HOW TO COMPLETE THIS TASK:
An exact transcript of every entry is required, without any of the pictures.

※

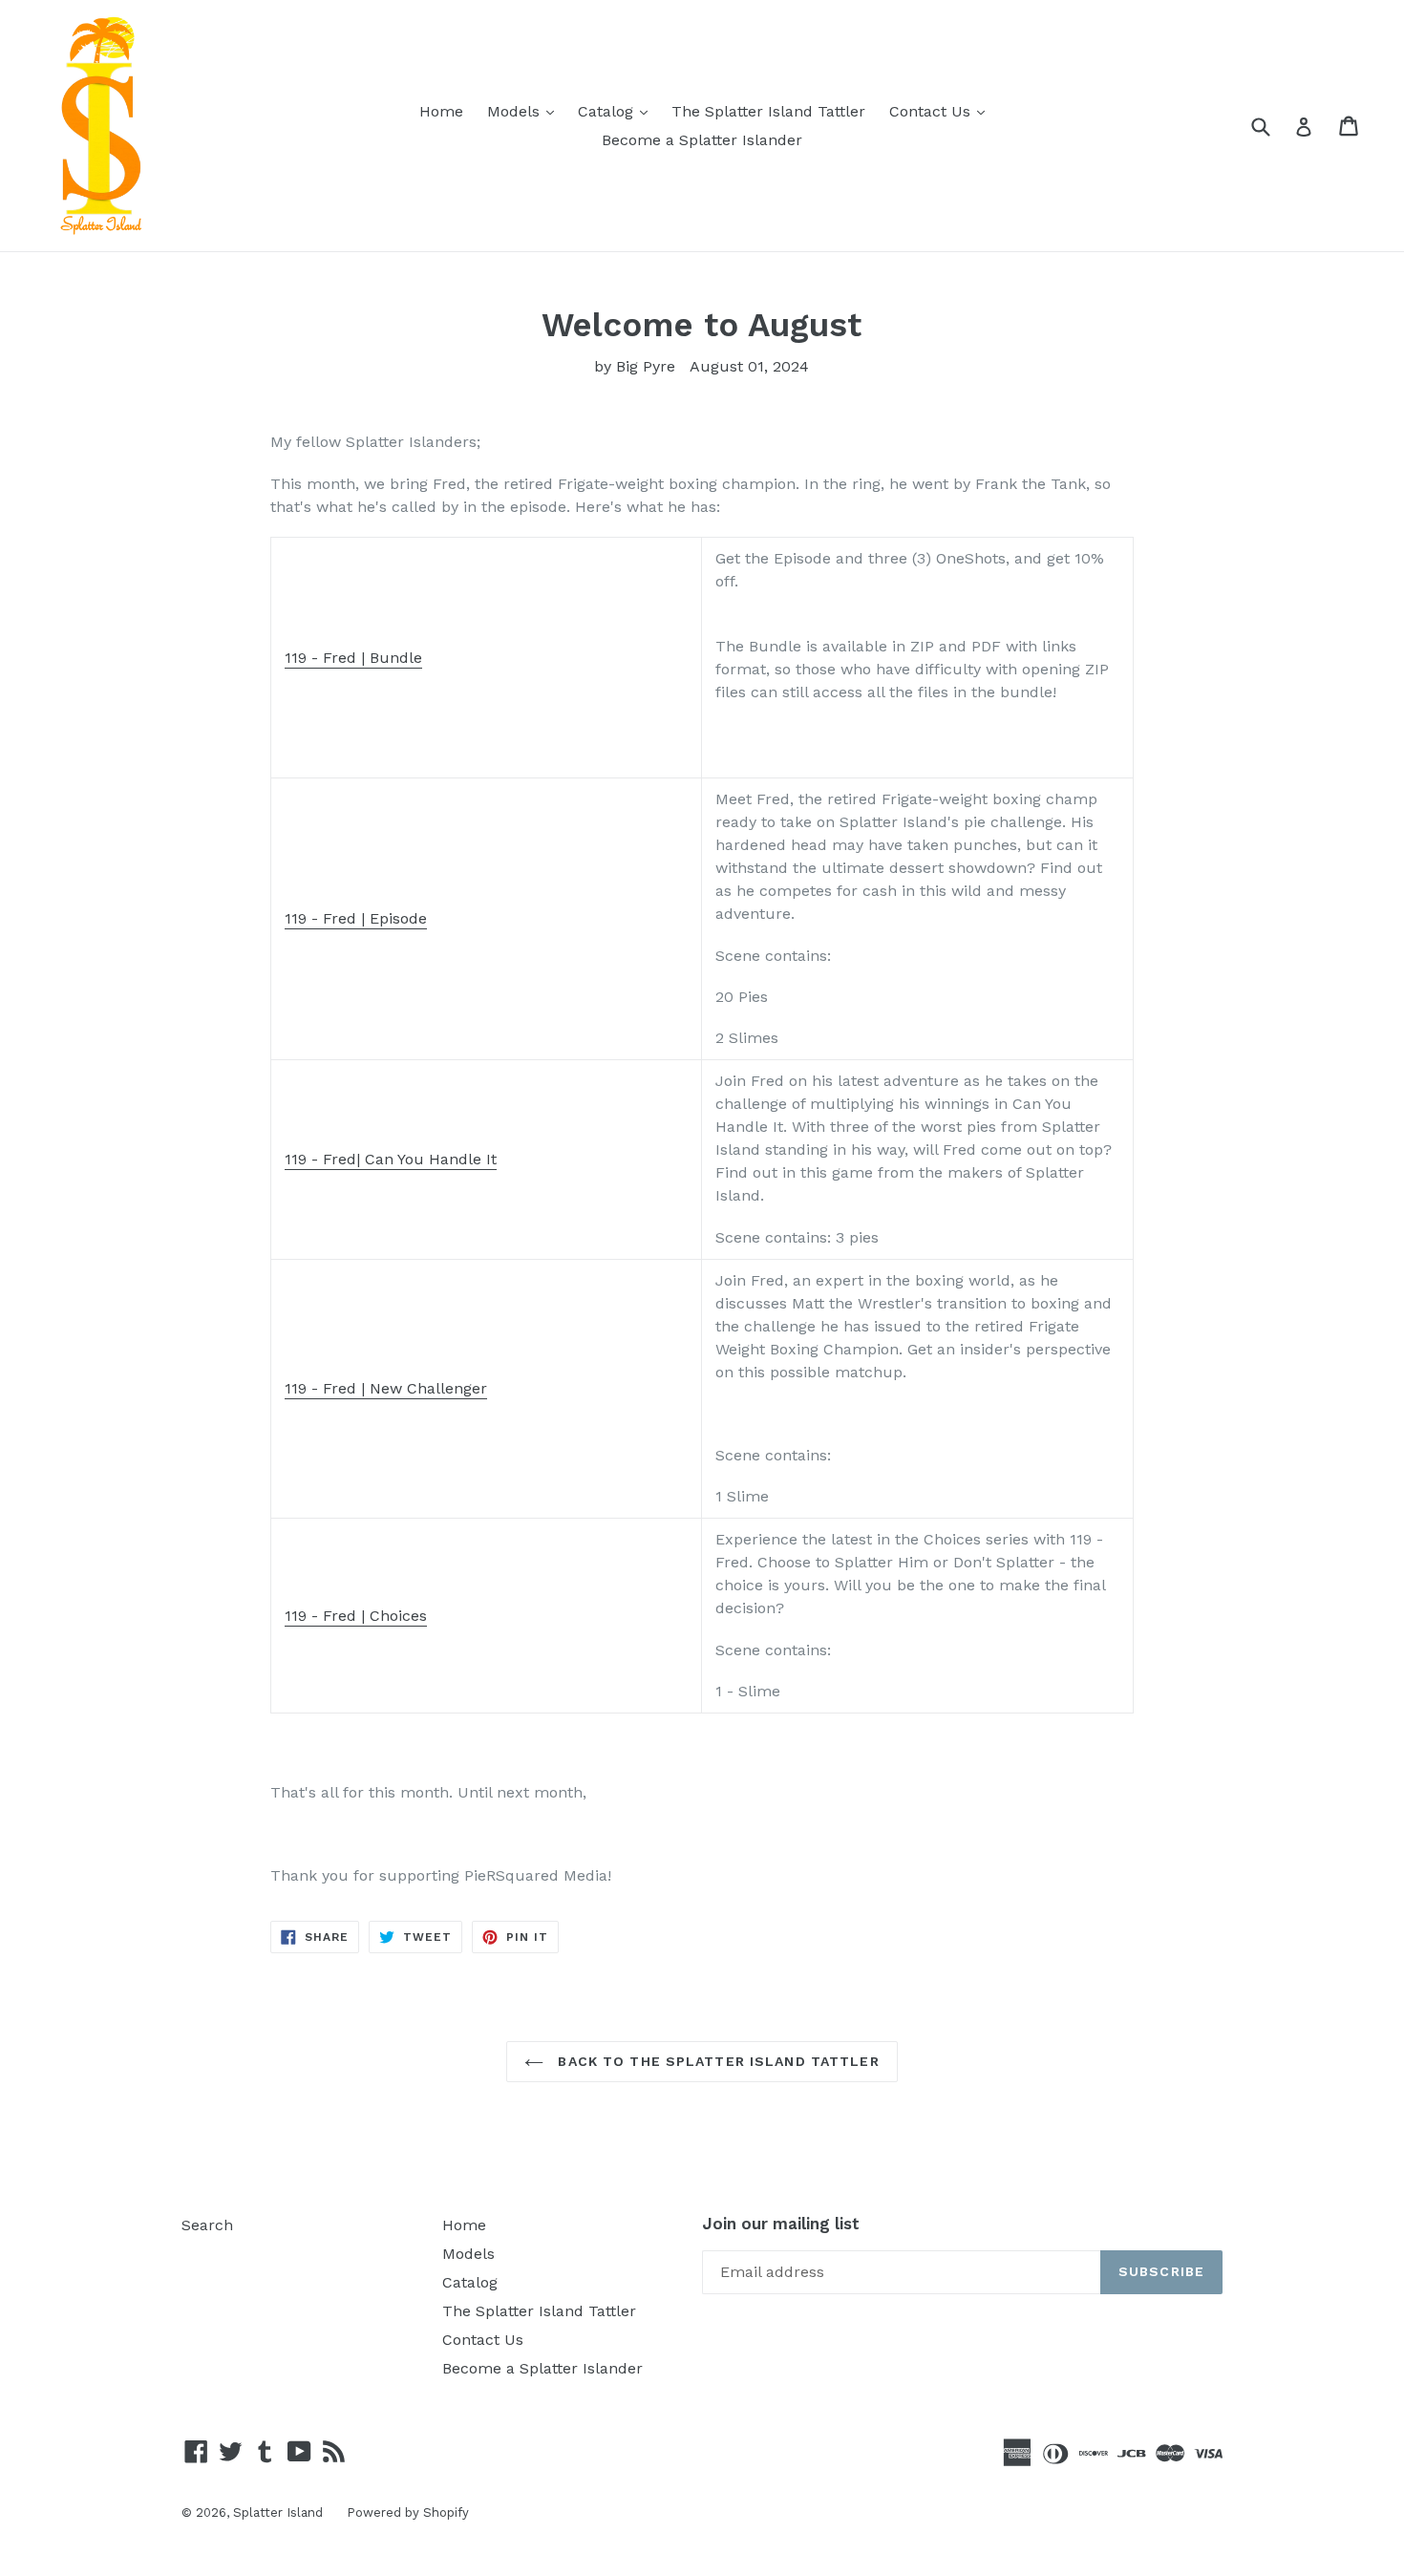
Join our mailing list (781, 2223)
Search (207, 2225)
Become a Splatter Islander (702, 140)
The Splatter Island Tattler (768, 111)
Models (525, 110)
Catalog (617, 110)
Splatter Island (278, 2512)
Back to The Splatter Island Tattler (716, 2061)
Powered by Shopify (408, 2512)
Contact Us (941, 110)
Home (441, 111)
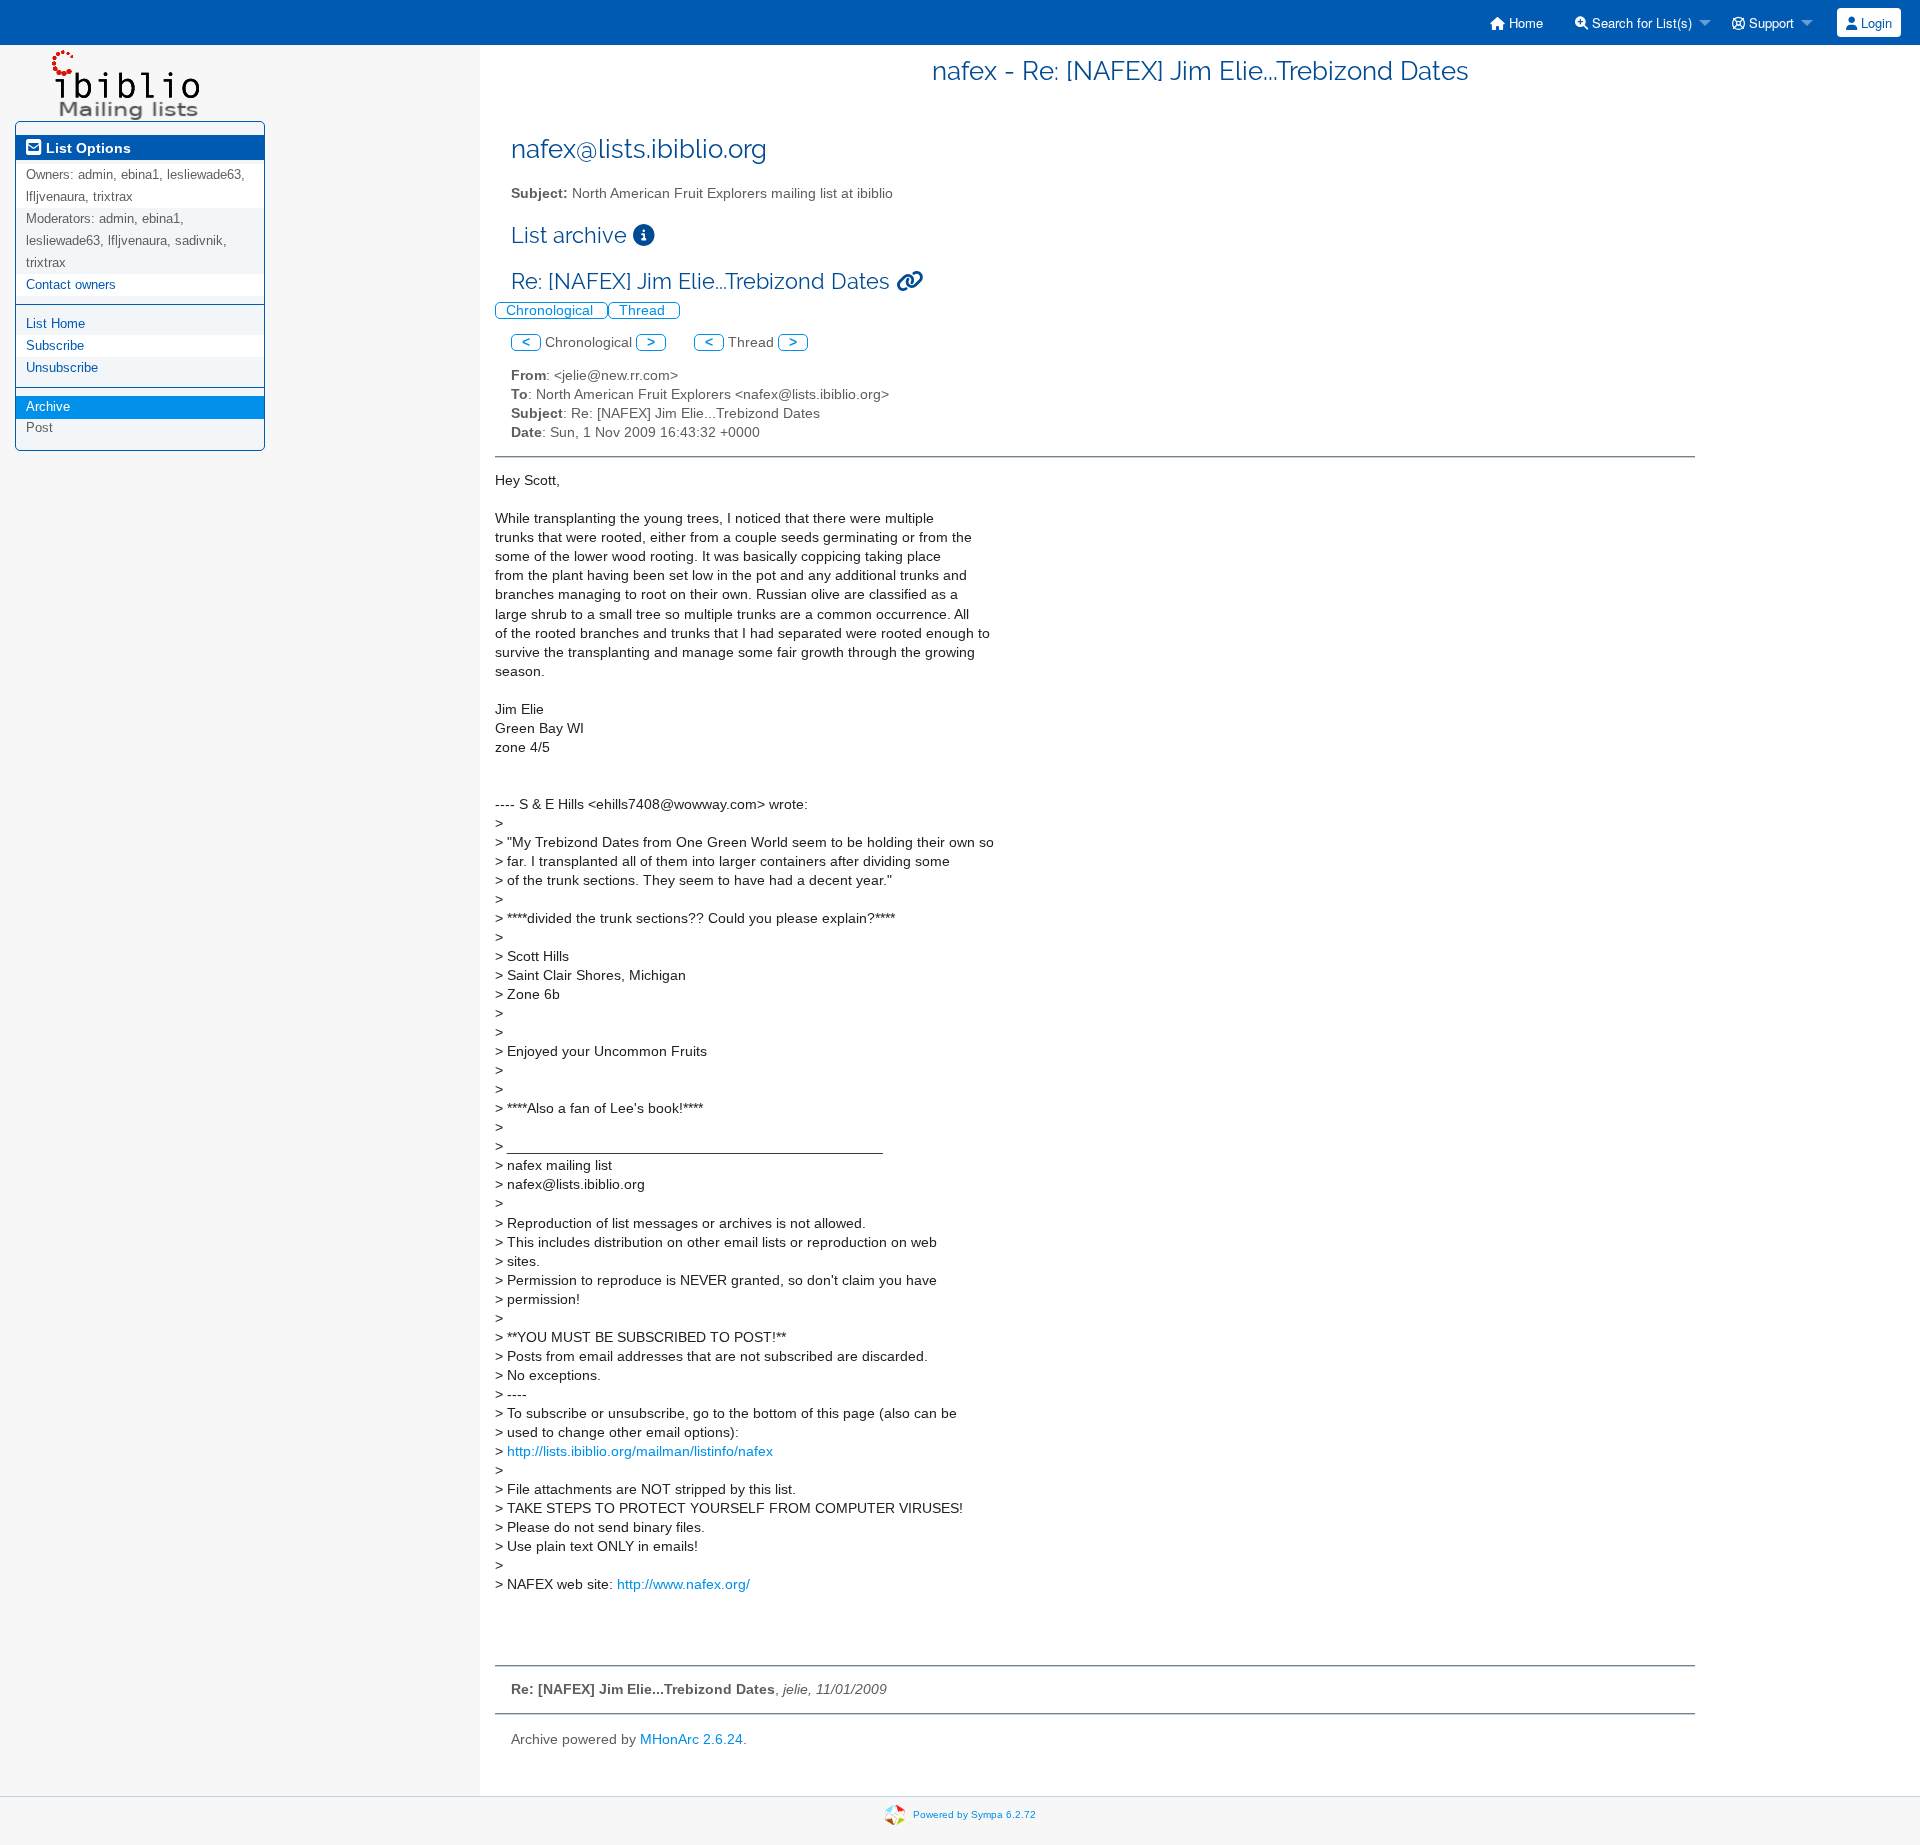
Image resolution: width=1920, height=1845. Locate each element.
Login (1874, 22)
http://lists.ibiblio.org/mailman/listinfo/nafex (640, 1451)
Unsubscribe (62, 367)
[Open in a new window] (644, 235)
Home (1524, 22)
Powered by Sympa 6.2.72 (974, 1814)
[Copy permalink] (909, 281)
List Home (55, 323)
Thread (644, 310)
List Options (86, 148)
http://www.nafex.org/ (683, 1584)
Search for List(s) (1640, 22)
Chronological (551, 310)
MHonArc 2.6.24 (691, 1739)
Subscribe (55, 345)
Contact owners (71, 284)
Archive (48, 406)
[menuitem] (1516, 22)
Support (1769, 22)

※

SOLUTION FOR THIS EXERCISE:
Join our mailing list (781, 2223)
Search (207, 2225)
Become a Splatter Islander (702, 140)
The Splatter Island Tattler (768, 111)
Models (525, 110)
Catalog (617, 110)
Splatter Island (278, 2512)
Back to The Splatter Island Tattler (716, 2061)
Powered by Shopify (408, 2512)
Contact Us (941, 110)
Home (441, 111)
Image resolution: width=1920, height=1845. Locate each element.
Login (1874, 22)
http://lists.ibiblio.org/mailman/listinfo/nafex (640, 1451)
Unsubscribe (62, 367)
[Open in a new window] (644, 235)
Home (1524, 22)
Powered by Sympa 6.2.72 (974, 1814)
[Copy permalink] (909, 281)
List Home (55, 323)
Thread (644, 310)
List Options (86, 148)
http://www.nafex.org/ (683, 1584)
Search for List(s) (1640, 22)
Chronological (551, 310)
MHonArc 2.6.24 (691, 1739)
Subscribe (55, 345)
Contact owners (71, 284)
Archive (48, 406)
[menuitem] (1516, 22)
Support (1769, 22)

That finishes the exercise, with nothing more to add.